Die Gewerkschaft ver.di weitet nach gescheiterten Tarifverhandlungen im öffentlichen Nahverkehr in Niedersachsen die Warnstreiks aus. Hintergrund sind festgefahrene Tarifverhandlungen zwischen ver.di und den Arbeitgebern. „Auch nach dem vierten Verhandlungstermin nehmen wir keine ausreichende Kompromissbereitschaft auf Seiten der Arbeitgeber wahr. Weiterhin gibt es eine Absage an eine wichtige Forderung der Beschäftigten zur Senkung der Arbeitsbelastung“, sagt Stefanie Weiß, die stellvertretende Fachbereichsleiterin bei ver.di-Niedersachsen-Bremen. Der nächste Verhandlungstermin ist für den 1. Juni angesetzt.
Streiks in Wolfsburg und Braunschweig
Am 21. und 22. Mai 2026 sollen Beschäftigte von Verkehrsunternehmen ihre Arbeit niederlegen. Betroffen ist auch der Busverkehr in Braunschweig und Wolfsburg.
Die Braunschweiger Verkehrs-GmbH (BSVG) teilte dazu mit, dass der Ausstand am Donnerstag, 21. Mai, mit Betriebsstart beginnt und bis einschließlich Freitag, 22. Mai, Betriebsende dauert. Während des Streiks können keine Stadtbahnen und Busse der BSVG eingesetzt werden. Betroffen sind sämtliche Stadtbahnlinien, alle Buslinien im 400er-Bereich sowie der Schienenersatzverkehr 1E. Ebenso entfallen die Anruf-Linien-Taxis (ALT) und die Regiobuslinien 420, 450 und 480.
Nicht vom Streik betroffen ist der freigestellte Schülerverkehr für Grundschulen. Diese Fahrten werden planmäßig durchgeführt. Auch der Kundenservice der BSVG steht während des Streikzeitraums nicht zur Verfügung: Sowohl das Service-Center am Bohlweg als auch der Service-Point am Hauptbahnhof bleiben geschlossen. Der telefonische Kundenservice ist ebenfalls nicht erreichbar.

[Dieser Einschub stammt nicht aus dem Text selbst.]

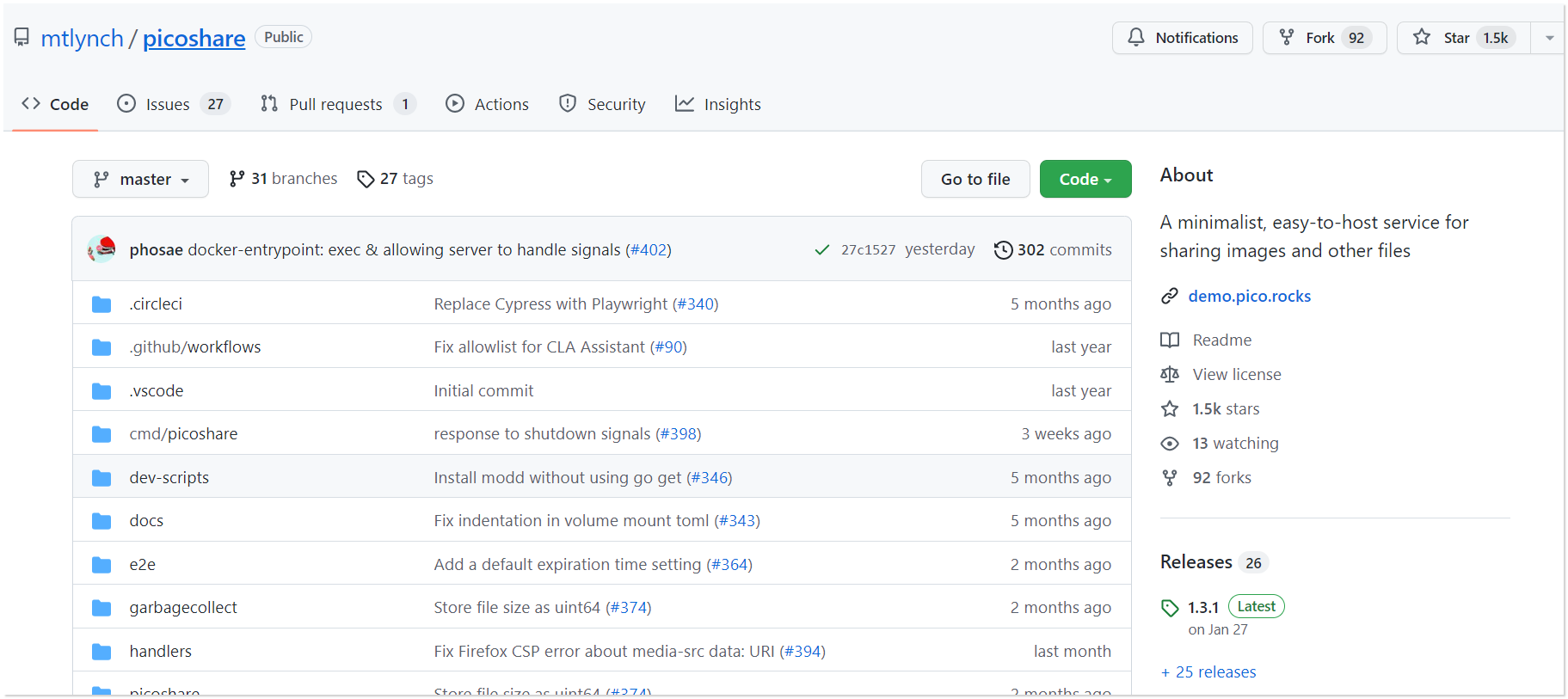
Task: Open the Notifications subscription button
Action: point(1182,38)
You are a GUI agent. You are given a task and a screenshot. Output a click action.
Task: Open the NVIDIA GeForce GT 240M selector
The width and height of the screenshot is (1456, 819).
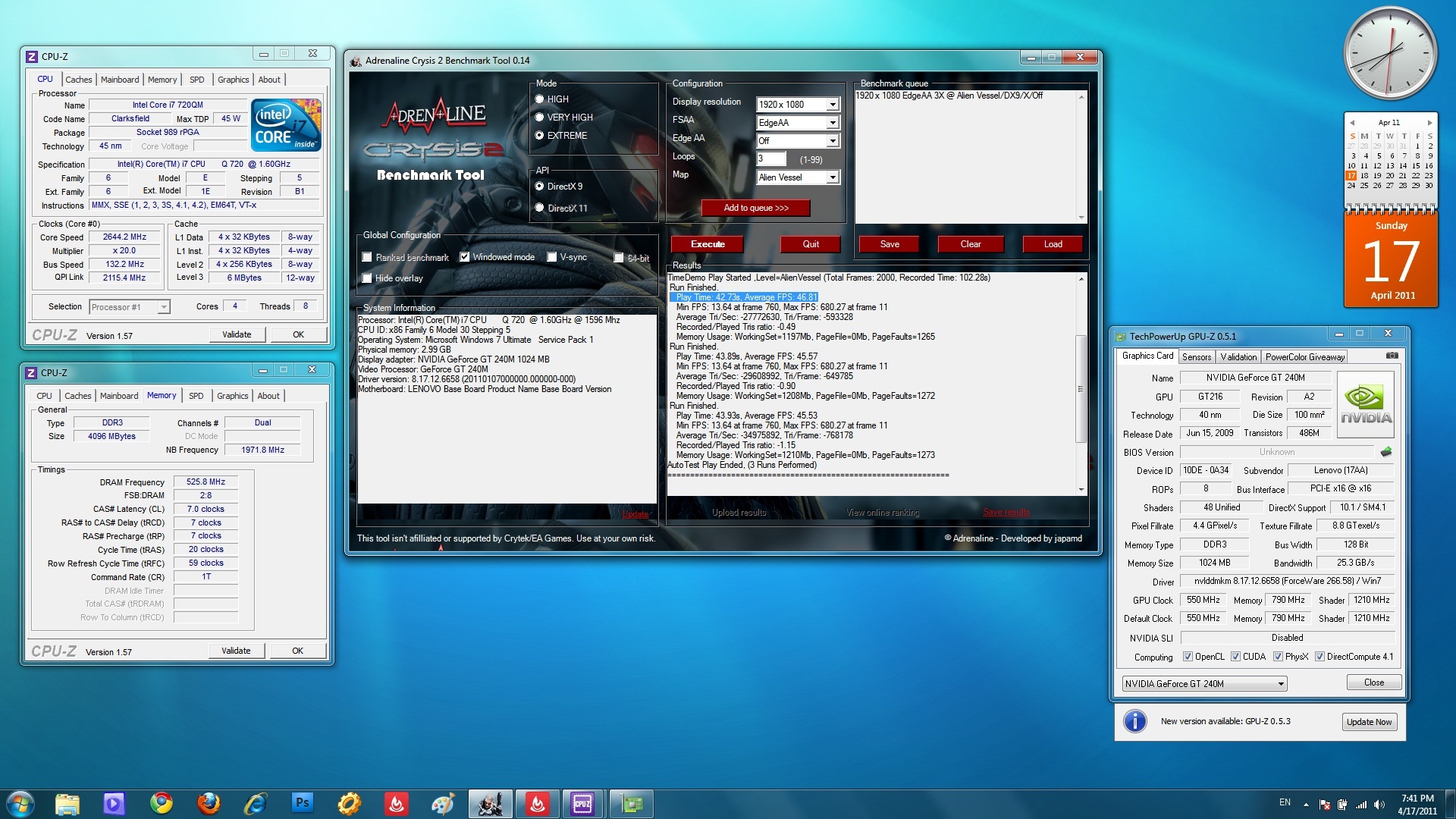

Auch die Wolfsburger Verkehrs-GmbH (WVG) ist am 21. und 22. Mai vom Streik betroffen. Der Fahrbetrieb der Wolfsburger Verkehrs-GmbH (WVG) wird von Betriebsbeginn bis Betriebsschluss eingestellt. Betroffen seien laut WVG alle Linien der WVG, der Berufsverkehr ins Volkswagen Werk, der PlusBus und die Shuttle- und Sonderbusse zum Heimspiel des VfL Wolfsburg am 21. Mai.
Die Subunternehmen der WVG sind nicht vom Streik betroffen, daher können die von ihnen befahrenen Linien bedient werden. Die Streikfahrpläne sind unter www.wvg.de zu finden. Außerdem werden die stattfindenden Fahrten über die WVG-App beauskunftet.
Die WVG weist darauf hin, dass es auf den verbliebenen Fahrten zu einem erhöhten Fahrgastaufkommen kommen kann, sodass eine Beförderung aufgrund möglicher Überfüllung nicht garantiert werden kann.